*Entries shown*.
________________________________________
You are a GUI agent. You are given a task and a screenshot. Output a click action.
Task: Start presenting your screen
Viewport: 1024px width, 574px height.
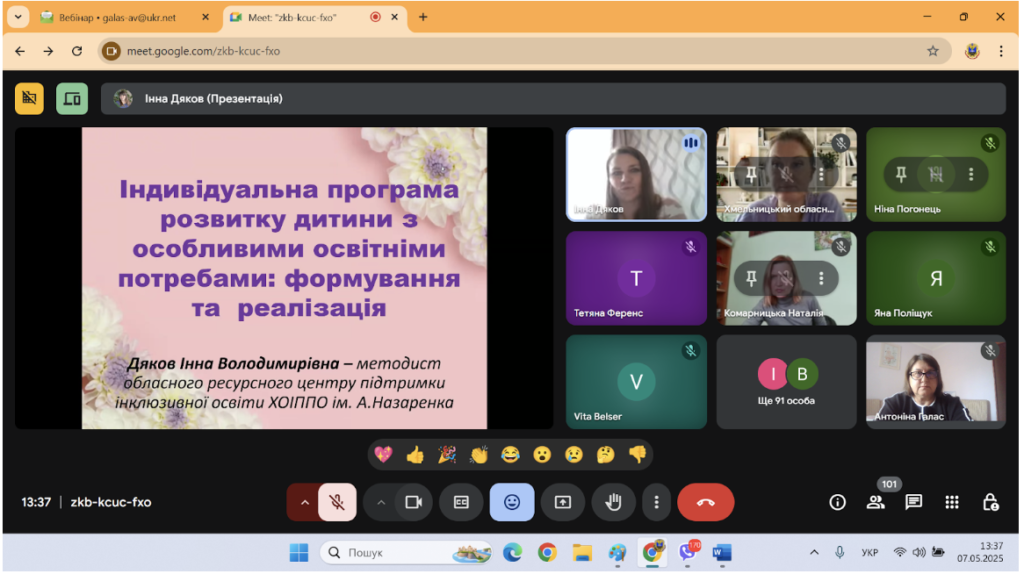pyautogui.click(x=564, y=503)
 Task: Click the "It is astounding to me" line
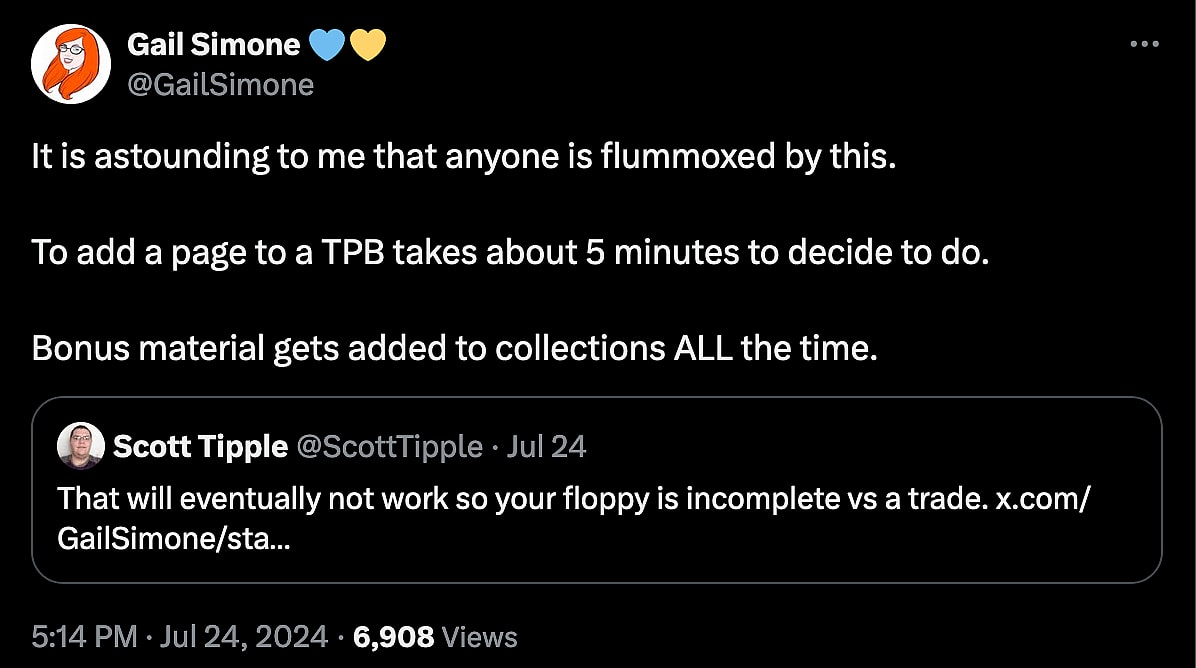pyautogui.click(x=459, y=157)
________________________________________
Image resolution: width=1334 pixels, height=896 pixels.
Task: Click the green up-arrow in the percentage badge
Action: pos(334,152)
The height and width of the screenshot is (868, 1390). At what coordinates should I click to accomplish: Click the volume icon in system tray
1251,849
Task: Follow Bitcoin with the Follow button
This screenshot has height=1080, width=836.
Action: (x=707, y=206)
________________________________________
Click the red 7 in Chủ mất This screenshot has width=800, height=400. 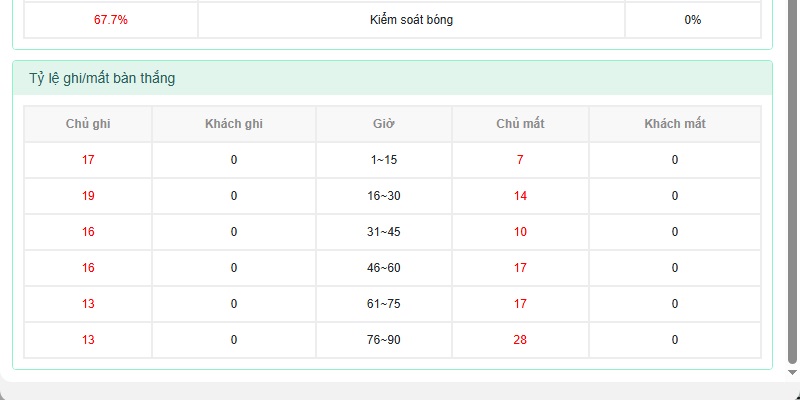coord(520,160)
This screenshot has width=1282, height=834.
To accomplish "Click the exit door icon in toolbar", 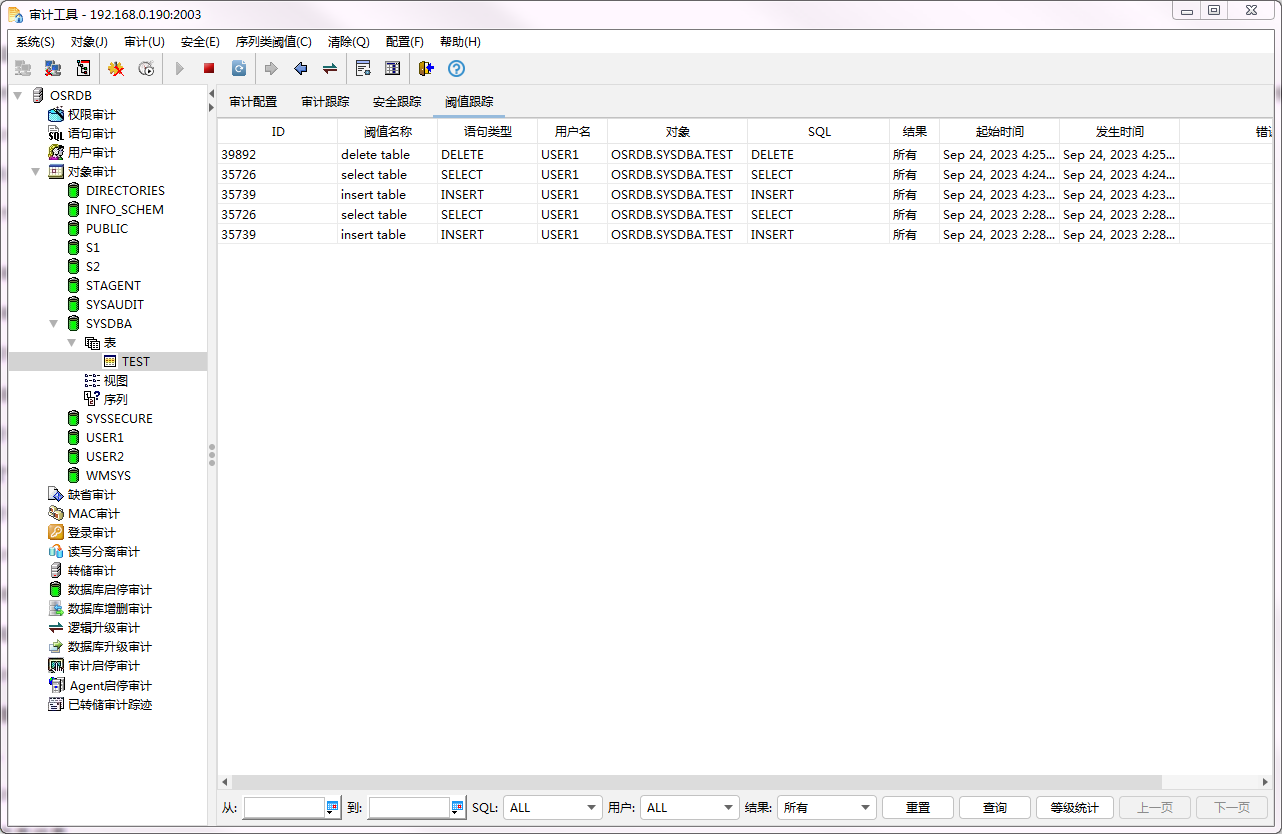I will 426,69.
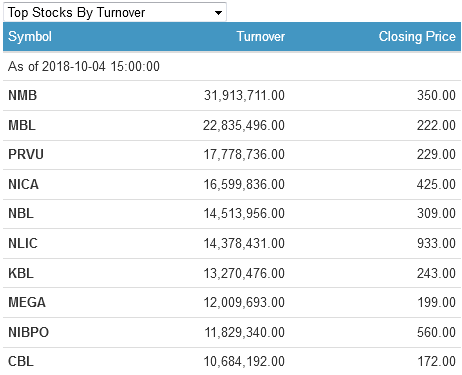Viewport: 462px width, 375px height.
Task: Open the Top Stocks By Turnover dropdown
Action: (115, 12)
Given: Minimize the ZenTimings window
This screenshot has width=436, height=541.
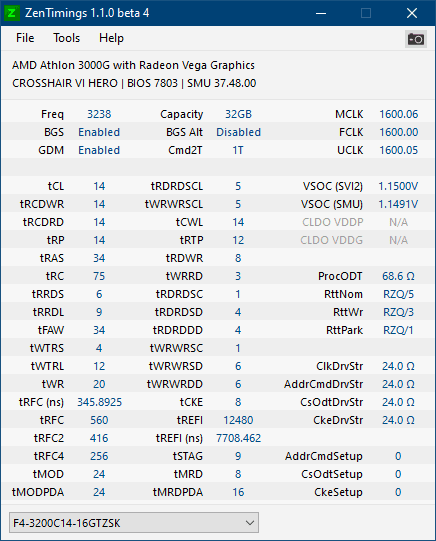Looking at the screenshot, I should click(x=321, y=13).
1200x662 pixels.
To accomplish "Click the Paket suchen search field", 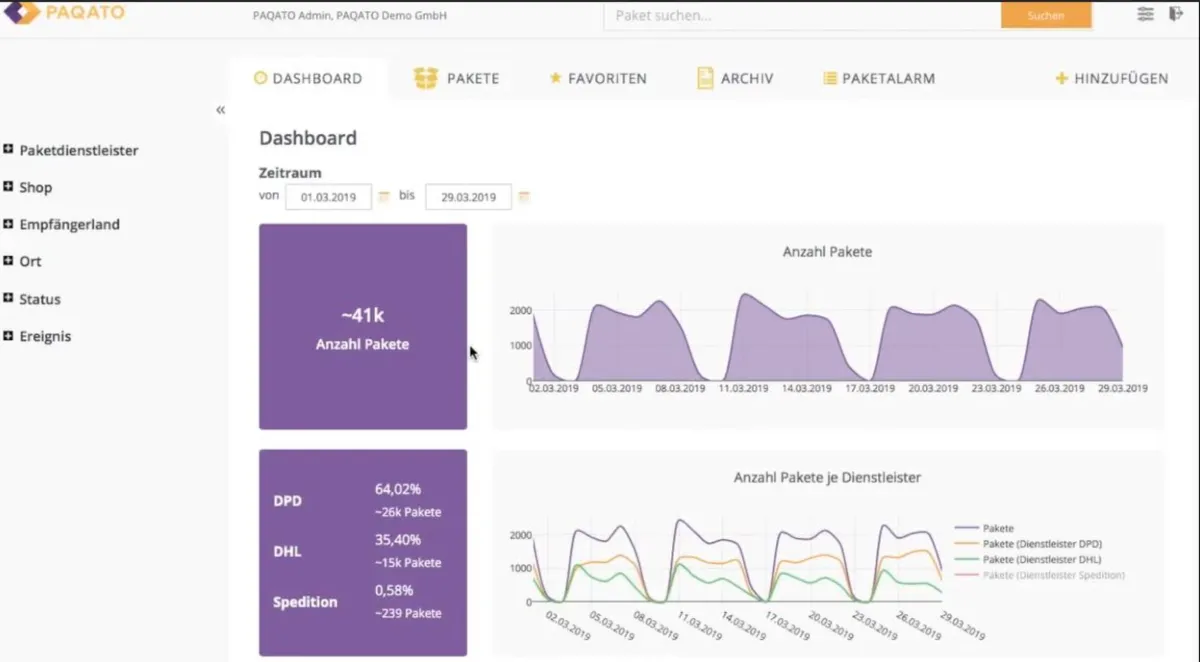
________________________________________
*What is required*.
Edit the lines starting at the one containing "Task: Follow Bitcoin with the Follow button" and ending at the one containing "Action: (x=707, y=206)", and write them out again with "Bitcoin" replaced by "Ethereum" and nothing else changed.

*Complete response*.
Task: Follow Ethereum with the Follow button
This screenshot has height=1080, width=836.
Action: (x=707, y=206)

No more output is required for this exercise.